- **Brief**
Reproduce the listing below word for word, from its first line through its last.
_ _ _ _
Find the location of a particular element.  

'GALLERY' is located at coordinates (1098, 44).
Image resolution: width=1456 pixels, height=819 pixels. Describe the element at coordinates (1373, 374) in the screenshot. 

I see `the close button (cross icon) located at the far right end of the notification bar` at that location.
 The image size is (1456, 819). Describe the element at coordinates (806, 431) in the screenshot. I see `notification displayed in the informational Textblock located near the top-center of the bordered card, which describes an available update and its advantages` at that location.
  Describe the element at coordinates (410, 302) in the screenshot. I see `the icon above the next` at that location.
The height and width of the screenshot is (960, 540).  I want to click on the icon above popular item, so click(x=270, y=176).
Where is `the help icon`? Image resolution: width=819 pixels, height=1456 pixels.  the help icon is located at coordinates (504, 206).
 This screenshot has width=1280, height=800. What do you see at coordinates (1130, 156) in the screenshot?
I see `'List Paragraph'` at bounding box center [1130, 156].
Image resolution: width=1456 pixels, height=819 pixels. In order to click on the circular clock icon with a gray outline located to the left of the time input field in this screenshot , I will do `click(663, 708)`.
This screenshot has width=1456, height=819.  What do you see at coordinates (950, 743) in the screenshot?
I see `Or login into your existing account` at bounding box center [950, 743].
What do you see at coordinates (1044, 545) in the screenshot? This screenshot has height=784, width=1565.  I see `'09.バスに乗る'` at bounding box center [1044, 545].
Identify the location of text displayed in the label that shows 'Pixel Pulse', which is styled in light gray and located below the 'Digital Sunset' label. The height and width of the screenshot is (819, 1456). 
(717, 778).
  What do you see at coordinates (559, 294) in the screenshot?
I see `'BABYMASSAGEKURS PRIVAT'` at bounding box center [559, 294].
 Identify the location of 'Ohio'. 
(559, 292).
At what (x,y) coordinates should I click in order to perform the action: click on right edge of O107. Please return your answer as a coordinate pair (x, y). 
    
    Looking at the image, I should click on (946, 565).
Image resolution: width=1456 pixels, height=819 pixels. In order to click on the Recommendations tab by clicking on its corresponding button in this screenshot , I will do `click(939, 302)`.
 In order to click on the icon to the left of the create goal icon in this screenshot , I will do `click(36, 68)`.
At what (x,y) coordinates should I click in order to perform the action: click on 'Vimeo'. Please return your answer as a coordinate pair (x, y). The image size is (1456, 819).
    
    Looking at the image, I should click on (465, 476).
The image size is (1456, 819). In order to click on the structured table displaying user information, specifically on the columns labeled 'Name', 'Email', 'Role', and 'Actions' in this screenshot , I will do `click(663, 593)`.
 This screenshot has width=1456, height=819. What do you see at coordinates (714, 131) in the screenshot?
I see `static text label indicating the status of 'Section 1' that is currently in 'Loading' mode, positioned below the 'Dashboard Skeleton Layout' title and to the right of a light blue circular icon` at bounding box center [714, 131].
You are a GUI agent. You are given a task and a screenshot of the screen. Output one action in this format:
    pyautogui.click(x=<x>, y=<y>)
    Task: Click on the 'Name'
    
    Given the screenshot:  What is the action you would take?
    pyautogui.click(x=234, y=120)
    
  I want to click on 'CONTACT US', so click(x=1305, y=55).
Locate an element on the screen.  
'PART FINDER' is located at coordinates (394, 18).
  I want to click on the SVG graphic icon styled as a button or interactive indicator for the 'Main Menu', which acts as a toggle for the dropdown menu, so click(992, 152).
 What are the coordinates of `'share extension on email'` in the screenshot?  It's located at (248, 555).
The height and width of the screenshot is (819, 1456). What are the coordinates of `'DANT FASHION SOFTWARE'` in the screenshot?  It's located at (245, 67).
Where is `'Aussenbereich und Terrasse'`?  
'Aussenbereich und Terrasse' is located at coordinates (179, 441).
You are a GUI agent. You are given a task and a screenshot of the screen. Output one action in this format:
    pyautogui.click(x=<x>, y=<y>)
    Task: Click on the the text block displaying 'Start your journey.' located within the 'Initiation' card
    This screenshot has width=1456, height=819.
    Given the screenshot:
_ _ _ _
- **Expected output**
Find the location of a particular element.  

'GALLERY' is located at coordinates (1098, 44).
Image resolution: width=1456 pixels, height=819 pixels. Describe the element at coordinates (1373, 374) in the screenshot. 

I see `the close button (cross icon) located at the far right end of the notification bar` at that location.
 The image size is (1456, 819). Describe the element at coordinates (806, 431) in the screenshot. I see `notification displayed in the informational Textblock located near the top-center of the bordered card, which describes an available update and its advantages` at that location.
  Describe the element at coordinates (410, 302) in the screenshot. I see `the icon above the next` at that location.
The height and width of the screenshot is (960, 540).  I want to click on the icon above popular item, so click(x=270, y=176).
Where is `the help icon`? Image resolution: width=819 pixels, height=1456 pixels.  the help icon is located at coordinates (504, 206).
 This screenshot has width=1280, height=800. What do you see at coordinates (1130, 156) in the screenshot?
I see `'List Paragraph'` at bounding box center [1130, 156].
Image resolution: width=1456 pixels, height=819 pixels. In order to click on the circular clock icon with a gray outline located to the left of the time input field in this screenshot , I will do `click(663, 708)`.
This screenshot has width=1456, height=819.  What do you see at coordinates (950, 743) in the screenshot?
I see `Or login into your existing account` at bounding box center [950, 743].
What do you see at coordinates (1044, 545) in the screenshot? This screenshot has height=784, width=1565.  I see `'09.バスに乗る'` at bounding box center [1044, 545].
Identify the location of text displayed in the label that shows 'Pixel Pulse', which is styled in light gray and located below the 'Digital Sunset' label. The height and width of the screenshot is (819, 1456). 
(717, 778).
  What do you see at coordinates (559, 294) in the screenshot?
I see `'BABYMASSAGEKURS PRIVAT'` at bounding box center [559, 294].
 Identify the location of 'Ohio'. 
(559, 292).
At what (x,y) coordinates should I click in order to perform the action: click on right edge of O107. Please return your answer as a coordinate pair (x, y). 
    
    Looking at the image, I should click on (946, 565).
Image resolution: width=1456 pixels, height=819 pixels. In order to click on the Recommendations tab by clicking on its corresponding button in this screenshot , I will do `click(939, 302)`.
 In order to click on the icon to the left of the create goal icon in this screenshot , I will do `click(36, 68)`.
At what (x,y) coordinates should I click in order to perform the action: click on 'Vimeo'. Please return your answer as a coordinate pair (x, y). The image size is (1456, 819).
    
    Looking at the image, I should click on (465, 476).
The image size is (1456, 819). In order to click on the structured table displaying user information, specifically on the columns labeled 'Name', 'Email', 'Role', and 'Actions' in this screenshot , I will do `click(663, 593)`.
 This screenshot has width=1456, height=819. What do you see at coordinates (714, 131) in the screenshot?
I see `static text label indicating the status of 'Section 1' that is currently in 'Loading' mode, positioned below the 'Dashboard Skeleton Layout' title and to the right of a light blue circular icon` at bounding box center [714, 131].
You are a GUI agent. You are given a task and a screenshot of the screen. Output one action in this format:
    pyautogui.click(x=<x>, y=<y>)
    Task: Click on the 'Name'
    
    Given the screenshot:  What is the action you would take?
    pyautogui.click(x=234, y=120)
    
  I want to click on 'CONTACT US', so click(x=1305, y=55).
Locate an element on the screen.  
'PART FINDER' is located at coordinates (394, 18).
  I want to click on the SVG graphic icon styled as a button or interactive indicator for the 'Main Menu', which acts as a toggle for the dropdown menu, so click(992, 152).
 What are the coordinates of `'share extension on email'` in the screenshot?  It's located at (248, 555).
The height and width of the screenshot is (819, 1456). What are the coordinates of `'DANT FASHION SOFTWARE'` in the screenshot?  It's located at (245, 67).
Where is `'Aussenbereich und Terrasse'`?  
'Aussenbereich und Terrasse' is located at coordinates (179, 441).
You are a GUI agent. You are given a task and a screenshot of the screen. Output one action in this format:
    pyautogui.click(x=<x>, y=<y>)
    Task: Click on the the text block displaying 'Start your journey.' located within the 'Initiation' card
    This screenshot has width=1456, height=819.
    Given the screenshot:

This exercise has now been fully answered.